Excerpts from a dataset:
* * * * *
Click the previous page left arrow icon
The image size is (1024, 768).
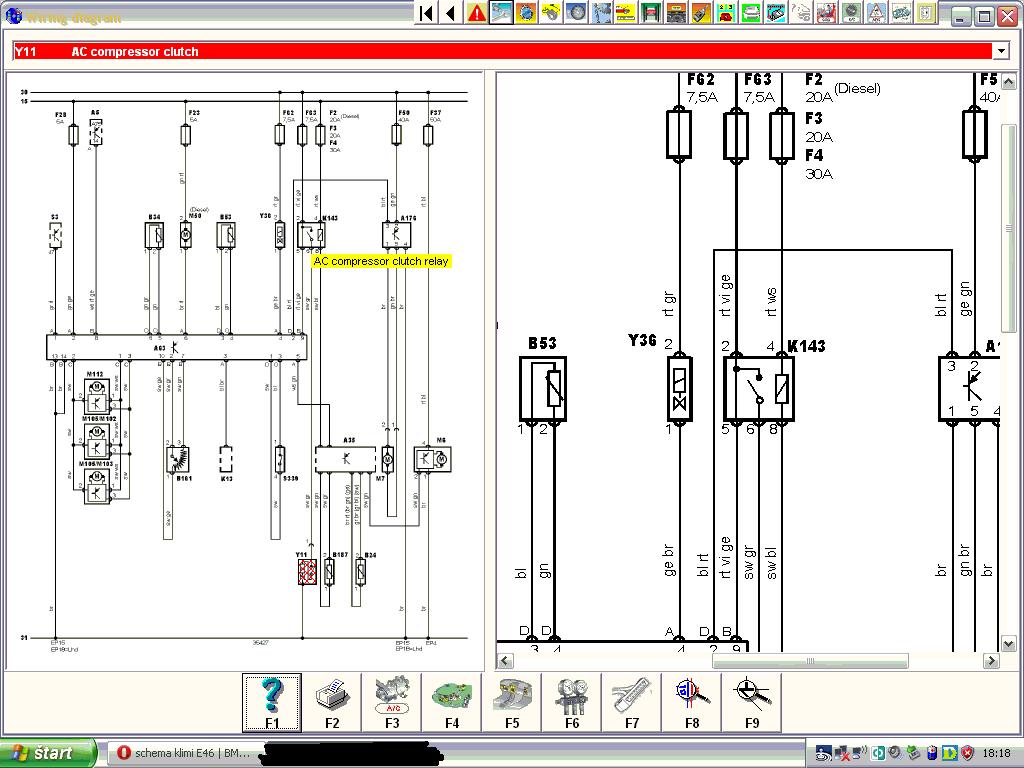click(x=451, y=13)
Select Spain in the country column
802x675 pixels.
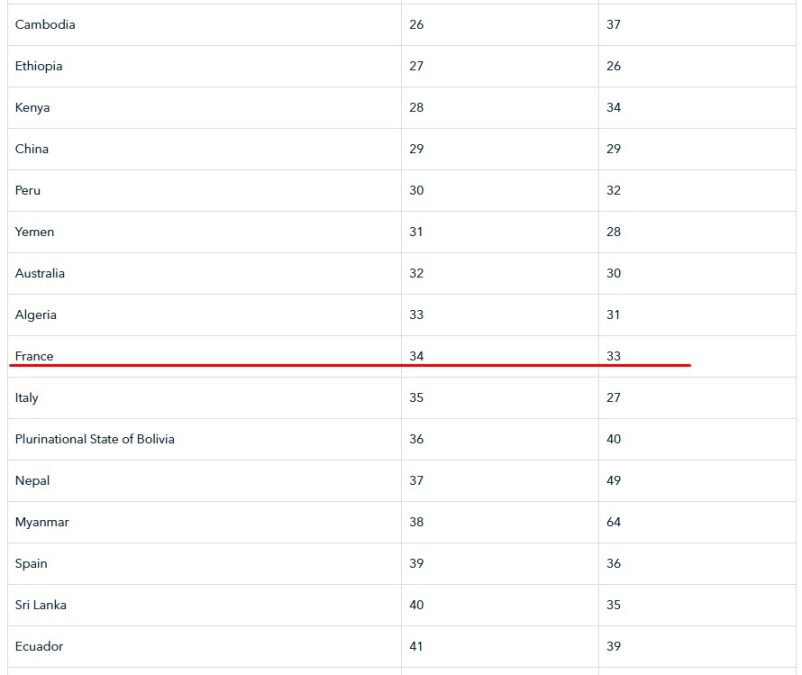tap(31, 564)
* * * * *
> _Work item_
Wherever a picture appears in the data, please drop it and retype the rest exactly.

> _Expected answer_
Click the previous page left arrow icon
The image size is (1024, 768).
click(x=451, y=13)
Select Spain in the country column
802x675 pixels.
tap(31, 564)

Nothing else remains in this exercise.